Scenario: You log into your author website and see fifteen pending comments on your latest blog post. You’re excited—this is the feedback you’ve been waiting for! Your visitors are paying attention! They’re taking time out of their busy schedules to actually respond to what you’ve written!
But…wait a minute…why are they telling you how to save $500 on a Caribbean vacation? How is that relevant to the latest short story you posted? Alas: The spam bots strike again!
Spam can be a nasty, annoying time-waster, and we all like to avoid it. Here are five easy ways to guard against spam so you can focus all your energy on the comments that matter. Note: Nothing is 100% effective, but these tips will certainly help.
5 Ways To Stop Spam Comments On Your WordPress Website
Discussion Settings: Blacklist Certain Terms And Phrases. WordPress has a Comment Blacklist field in the Discussion settings in the dashboard that can help detect spam before it lands in your pending comments. To use it, plug in words that you’re regularly seeing in spam comments.
Grant Hutchinson has compiled a list of common phrases and keywords used by spammers and posted the list here, via GitHub. Use this list with caution, as Grant has compiled it based on the spam that comes into his site, and yours may be different. One caveat: Choose your words carefully. It’s easy to accidentally blacklist words that actual visitors to your site might be using.
Moderate Your Blog Comments. Who would have thought that you could be your own spam deflector? If you set your comment settings so that comments need approval before they appear on your site, you can mark all spam comments as spam before they’re ever seen. Simply go to Settings->Discussion and check off the box next to “An administrator must always approve the comment.”
Hold Comments With Multiple Links. Many spam comments have multiple links associated with them. As an extra protectant to go along with setting your preapproved comments, you can also set comments with multiple links to be held for moderation. Go to Settings->Discussion and set the link limit to “2” to hold a comment in the queue if it contains two or more links.
Additionally, you can also choose a setting that requires any NEW people commenting on the blog to be manually approved—but only for their first comment. Once WordPress sees that you approve of the person leaving the comment (which is tracked by the visitor’s email address), your fan’s comments will be automatically approved.
Use A CAPTCHA. You know those annoying things you have to fill out that look like gobbledygook and can be really difficult to read? Well, they’re checking to make sure you’re human, and they can be your best friends in the fight against spam. CAPTCHAs are easy to install on your WordPress site as plugins and can curb the amount of spam you receive significantly.

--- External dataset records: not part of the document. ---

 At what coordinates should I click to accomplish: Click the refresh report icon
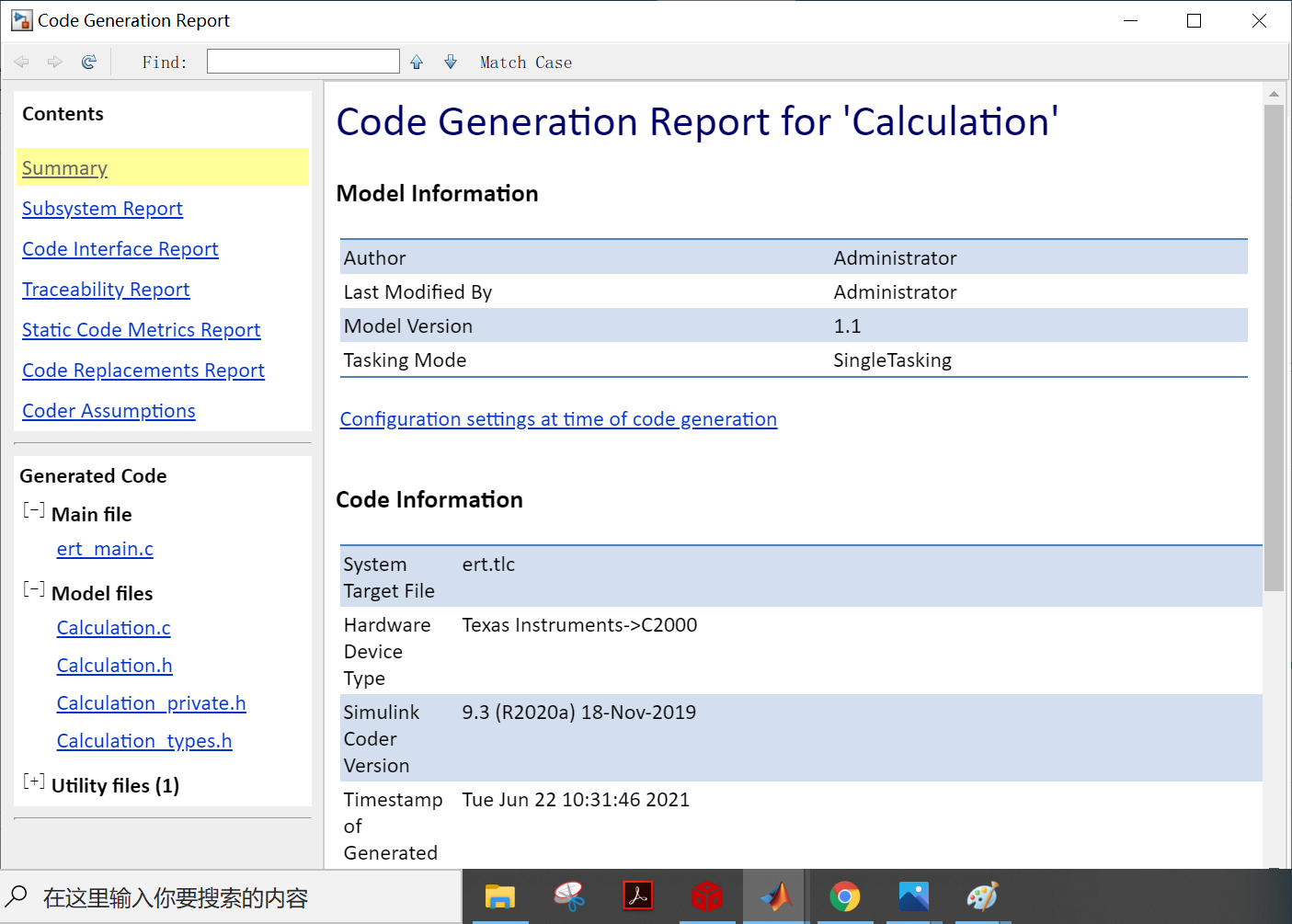point(89,62)
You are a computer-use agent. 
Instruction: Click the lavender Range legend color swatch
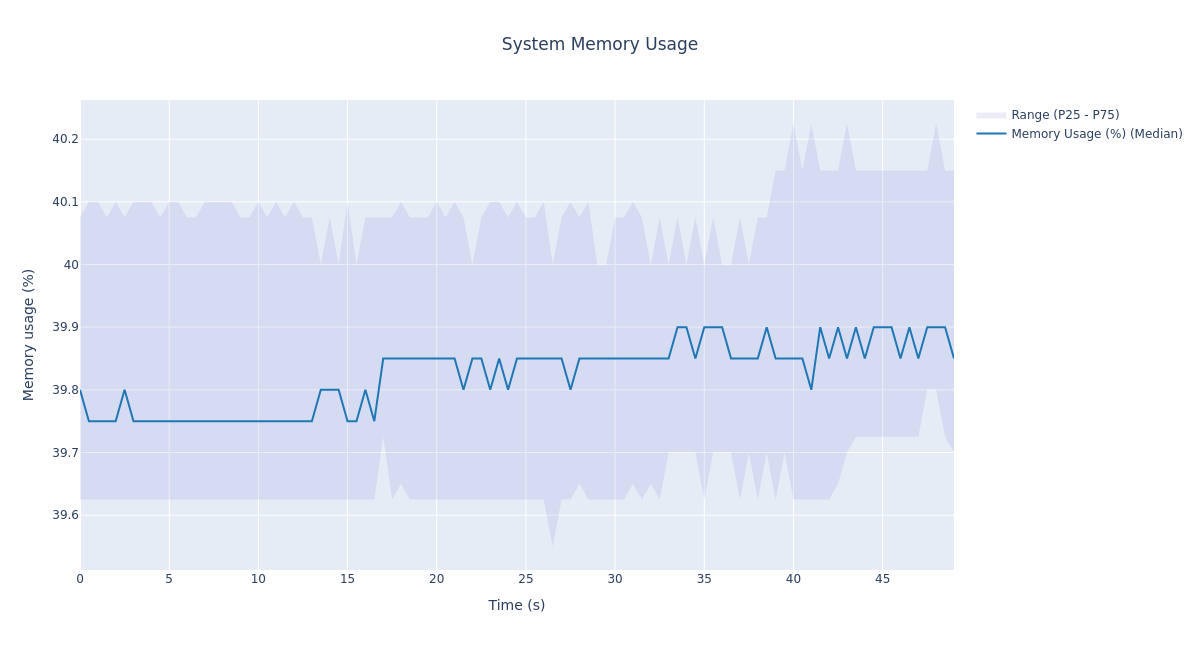pyautogui.click(x=991, y=115)
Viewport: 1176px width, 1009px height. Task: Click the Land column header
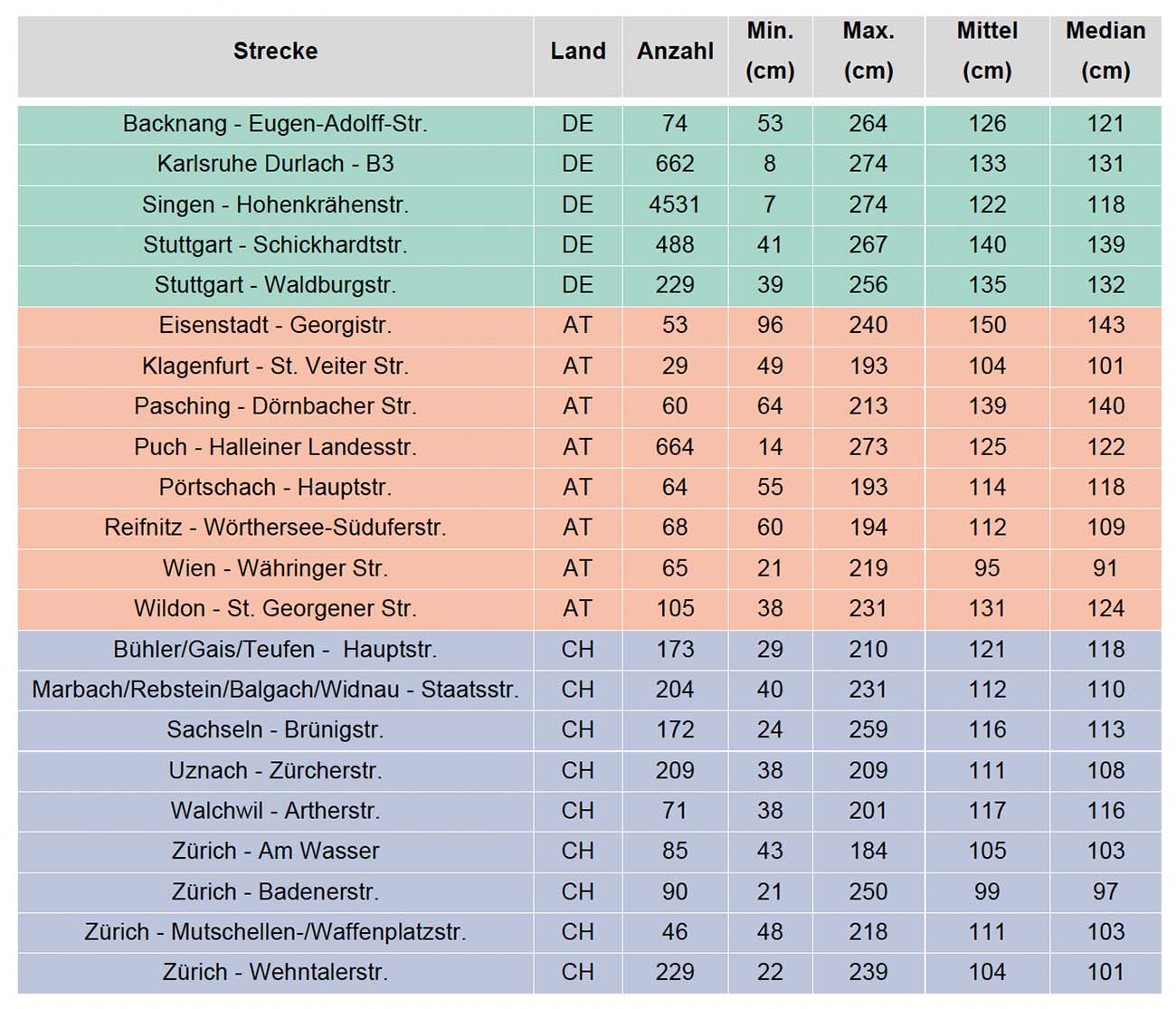click(577, 52)

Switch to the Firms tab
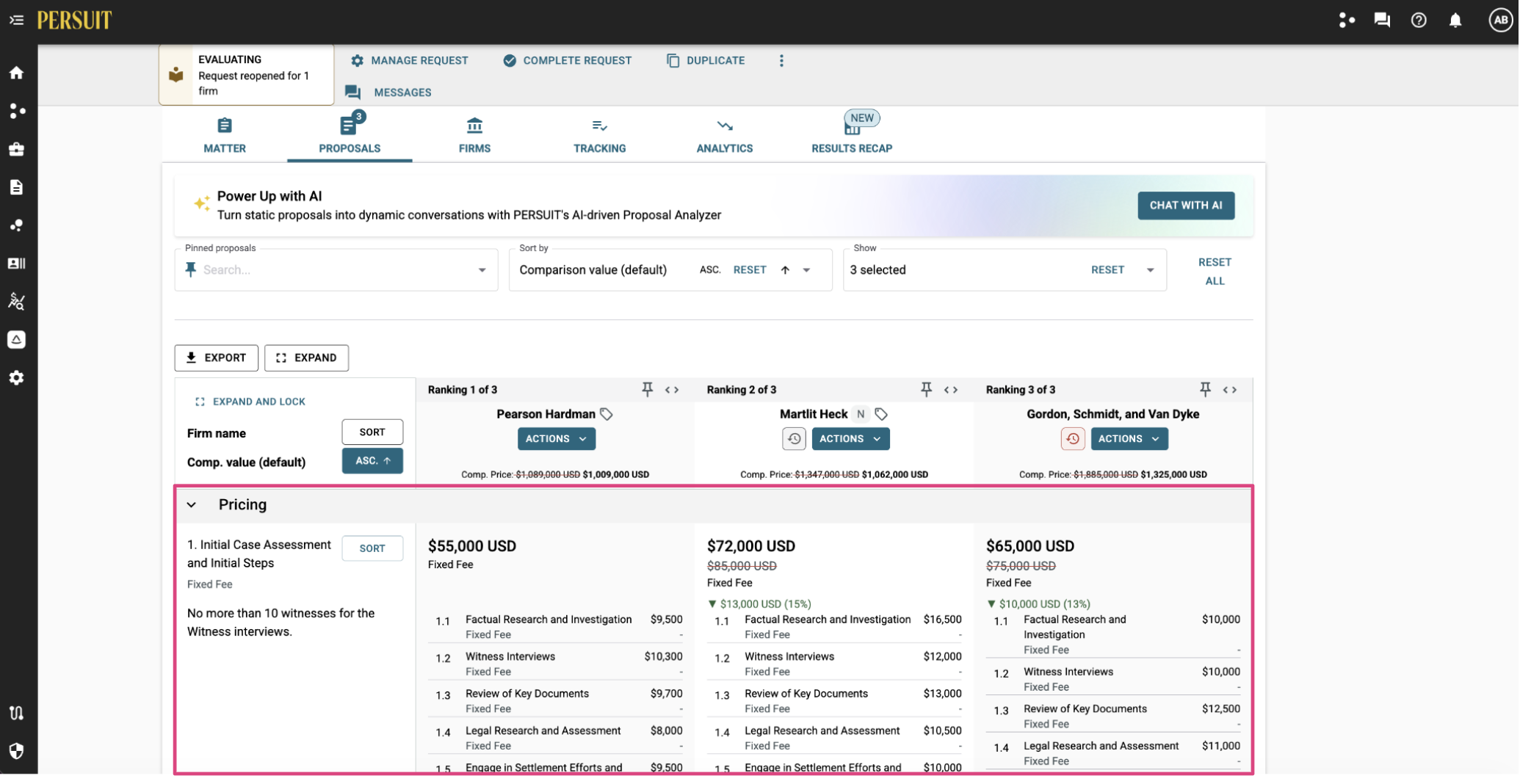click(x=474, y=136)
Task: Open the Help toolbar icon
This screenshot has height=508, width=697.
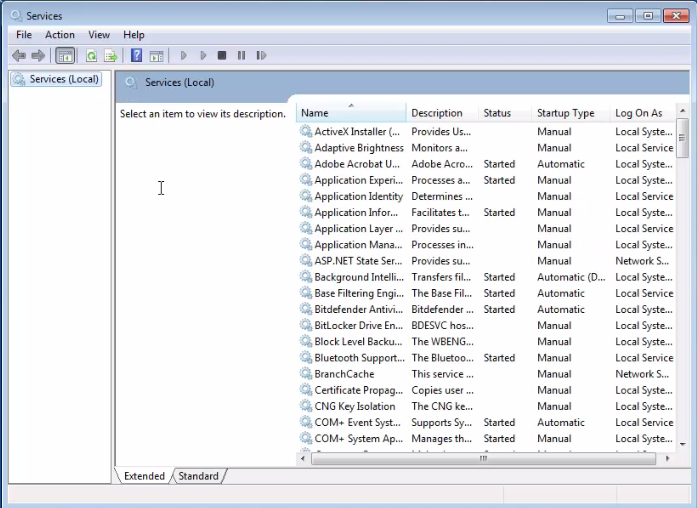Action: [x=136, y=56]
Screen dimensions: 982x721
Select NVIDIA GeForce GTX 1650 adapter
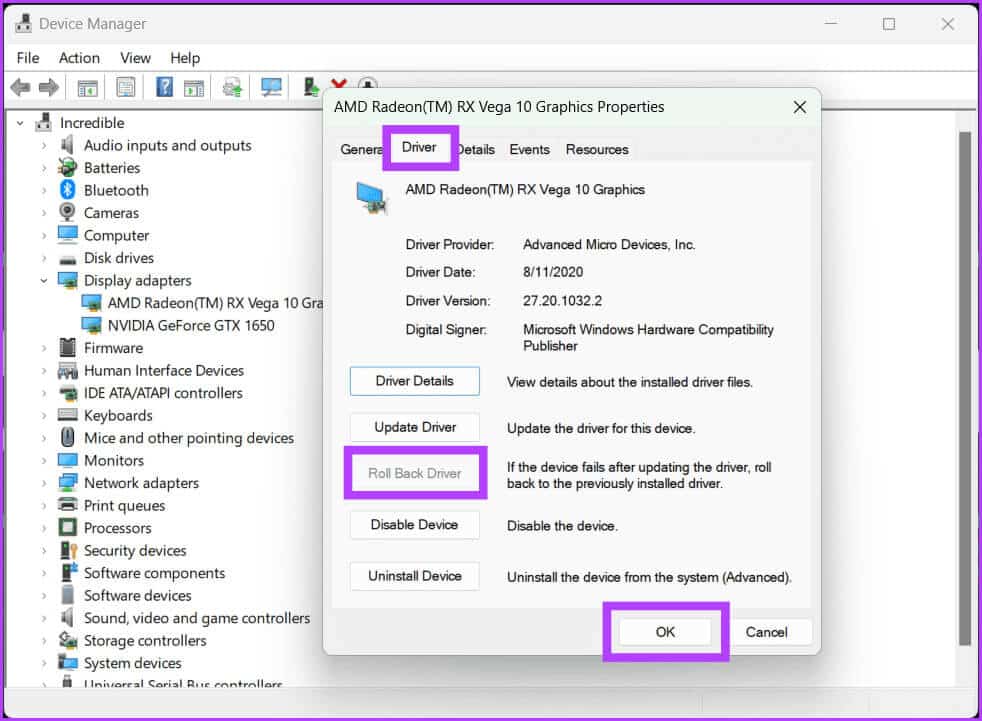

Use Plugins Like Akismet Or GASP (GrowMap Anti-Spambot Plugin). Your other best friends in the fight against spam, these plugins work wonders in detecting what’s spam and what’s legitimate before the comment even makes its way to your comment moderation zone. They work like your email inbox to sort spam into your junk folder so you don’t have to see them. It’s worth noting that these plugins learn over time based on the information you give them.
Of course, they’re not foolproof. Some spam comments can sneak their way through, and sometimes real comments can be tagged as spam. But the majority of comments will be sorted correctly. And if you’re vigilant about skimming through your lists to make corrections, Akismet will remember.
The Future of Fighting Spam on Your Website
Spam, unfortunately, is ever-evolving, so it’ll be nearly impossible to stop it altogether without deleting your author website. Spammers are getting smarter, and developers are constantly adjusting and tweaking their strategies for defense.
The tools outlined above can aid you tremendously by not only curbing the amount of spam on your site, but also in making sure the spam does not get through to your website visitors. Helpful plugins, CAPTCHAs, and blog comment moderation can all be your proverbial army in the war against spam—and may the righteous (and human) side win!
Photo by Sean MacEntee.
Question: What steps have you taken to curb spam on your author site? Do you get a lot of spam?
Thanks for the information. I think I’ll add a CAPTCHA. While getting rid of the pending spam posts this morning, I managed to delete all my blog comments. I got them back and blocked the spammers via .htaccess, but that takes more time than I have.
Agreed. Trackbacks were a huge bother until I deactivated them. If you’re able to modify your WordPress.org .htaccess file, you can directly block repeat offenders’ IP addresses with a line similar to the following:
Deny from 123.456.789.000
The Internet is full of information regarding modifications to .htaccess.
Great tips, Kathy. Thanks!
I use Akismet, but I also installed CleanTalk Antispam and Security. For just a combined $17/year, NOTHING gets through. No spam, no hackers, no viruses. I would recommend that for EVERYBODY.